## The input:
◇ ◇ ◇

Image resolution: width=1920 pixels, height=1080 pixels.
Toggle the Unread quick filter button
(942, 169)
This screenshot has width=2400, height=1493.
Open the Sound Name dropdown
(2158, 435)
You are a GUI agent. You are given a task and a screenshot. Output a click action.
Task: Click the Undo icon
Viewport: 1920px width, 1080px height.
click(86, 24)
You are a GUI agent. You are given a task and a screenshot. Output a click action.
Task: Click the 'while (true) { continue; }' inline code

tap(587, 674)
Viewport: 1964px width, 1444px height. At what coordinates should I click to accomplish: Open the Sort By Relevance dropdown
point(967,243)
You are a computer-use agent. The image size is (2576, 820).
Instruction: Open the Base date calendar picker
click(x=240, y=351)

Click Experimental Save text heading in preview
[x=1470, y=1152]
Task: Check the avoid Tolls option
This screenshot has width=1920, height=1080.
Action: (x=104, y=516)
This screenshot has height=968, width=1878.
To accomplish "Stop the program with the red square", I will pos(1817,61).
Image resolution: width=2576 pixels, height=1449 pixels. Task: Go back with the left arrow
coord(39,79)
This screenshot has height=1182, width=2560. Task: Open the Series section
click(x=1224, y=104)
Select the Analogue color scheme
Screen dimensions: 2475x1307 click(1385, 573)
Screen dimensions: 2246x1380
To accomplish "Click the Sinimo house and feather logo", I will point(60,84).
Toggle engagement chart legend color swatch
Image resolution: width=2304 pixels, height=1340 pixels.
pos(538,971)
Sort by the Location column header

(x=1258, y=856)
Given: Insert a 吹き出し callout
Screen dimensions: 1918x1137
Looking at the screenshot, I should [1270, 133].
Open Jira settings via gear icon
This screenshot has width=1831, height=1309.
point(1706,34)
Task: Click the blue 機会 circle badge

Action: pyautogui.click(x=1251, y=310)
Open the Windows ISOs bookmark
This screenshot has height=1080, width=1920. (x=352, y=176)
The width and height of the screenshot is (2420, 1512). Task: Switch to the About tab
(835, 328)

◇ ◇ ◇

What is needed here is a word-for-word copy of the whole listing.

Image resolution: width=1920 pixels, height=1080 pixels.
Toggle the Unread quick filter button
(942, 169)
This screenshot has width=2400, height=1493.
Open the Sound Name dropdown
(2158, 435)
You are a GUI agent. You are given a task and a screenshot. Output a click action.
Task: Click the Undo icon
Viewport: 1920px width, 1080px height.
click(86, 24)
You are a GUI agent. You are given a task and a screenshot. Output a click action.
Task: Click the 'while (true) { continue; }' inline code

tap(587, 674)
Viewport: 1964px width, 1444px height. At what coordinates should I click to accomplish: Open the Sort By Relevance dropdown
point(967,243)
You are a computer-use agent. The image size is (2576, 820).
Instruction: Open the Base date calendar picker
click(x=240, y=351)

Click Experimental Save text heading in preview
[x=1470, y=1152]
Task: Check the avoid Tolls option
This screenshot has width=1920, height=1080.
Action: (x=104, y=516)
This screenshot has height=968, width=1878.
To accomplish "Stop the program with the red square", I will pos(1817,61).
Image resolution: width=2576 pixels, height=1449 pixels. Task: Go back with the left arrow
coord(39,79)
This screenshot has height=1182, width=2560. Task: Open the Series section
click(x=1224, y=104)
Select the Analogue color scheme
Screen dimensions: 2475x1307 click(1385, 573)
Screen dimensions: 2246x1380
To accomplish "Click the Sinimo house and feather logo", I will point(60,84).
Toggle engagement chart legend color swatch
Image resolution: width=2304 pixels, height=1340 pixels.
pos(538,971)
Sort by the Location column header

(x=1258, y=856)
Given: Insert a 吹き出し callout
Screen dimensions: 1918x1137
Looking at the screenshot, I should [1270, 133].
Open Jira settings via gear icon
This screenshot has width=1831, height=1309.
point(1706,34)
Task: Click the blue 機会 circle badge

Action: pyautogui.click(x=1251, y=310)
Open the Windows ISOs bookmark
This screenshot has height=1080, width=1920. (x=352, y=176)
The width and height of the screenshot is (2420, 1512). Task: Switch to the About tab
(835, 328)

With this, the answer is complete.